```yaml
---
name: drizzle-neon
description: "Add a PostgreSQL database with Drizzle ORM to a Scaffold-ETH 2 project. Use when the user wants to: add a database, use Drizzle ORM, integrate Neon PostgreSQL, store off-chain data, build a backend with database, or add persistent storage to their dApp."
---
```

# Drizzle ORM + Neon PostgreSQL Integration for Scaffold-ETH 2

## Prerequisites

Check if `./packages/nextjs/scaffold.config.ts` exists directly in the current working directory (do not search subdirectories). If it doesn't exist, this is not a Scaffold-ETH 2 project. Follow the instructions at https://docs.scaffoldeth.io/SKILL.md to scaffold it first. If it exists, continue directly with building.

## Overview

[Drizzle ORM](https://orm.drizzle.team/) is a TypeScript ORM for SQL databases with a type-safe query builder. [Neon](https://neon.tech/) is a serverless PostgreSQL platform. This skill integrates both into SE-2, with a smart database client that auto-detects the environment (local Postgres via Docker, Neon serverless, or Neon HTTP) and uses the optimal driver.

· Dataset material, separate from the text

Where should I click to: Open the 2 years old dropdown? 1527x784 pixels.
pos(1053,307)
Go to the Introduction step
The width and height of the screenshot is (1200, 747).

For Drizzle API reference beyond what's covered here, refer to the [Drizzle docs](https://orm.drizzle.team/docs/overview). For Neon specifics, see the [Neon docs](https://neon.tech/docs). This skill focuses on SE-2 integration patterns and the tri-driver architecture.

## Dependencies & Scripts

### NextJS package

Add to `packages/nextjs/package.json`:

```json
{
  "scripts": {
    "db:seed": "tsx services/database/seed.ts",
    "db:wipe": "tsx services/database/wipe.ts",
    "drizzle-kit": "drizzle-kit"
  },
  "dependencies": {
    "@neondatabase/serverless": "^1.0.0",
    "dotenv": "^17.0.0",
    "drizzle-orm": "^0.44.0",
    "pg": "^8.16.0"
  },
  "devDependencies": {
    "@types/pg": "^8",
    "drizzle-kit": "^0.31.0",
    "drizzle-seed": "^0.3.0",
    "tsx": "^4.20.0"
  }
}
```

### Root package.json scripts

```json
{
  "drizzle-kit": "yarn workspace @se-2/nextjs drizzle-kit",
  "db:seed": "yarn workspace @se-2/nextjs db:seed",
  "db:wipe": "yarn workspace @se-2/nextjs db:wipe"
}
```

### Environment variables

Create `packages/nextjs/.env.development`:

```env
POSTGRES_URL="postgresql://postgres:mysecretpassword@localhost:5432/postgres"
```

Also add `POSTGRES_URL=` to `packages/nextjs/.env.example`.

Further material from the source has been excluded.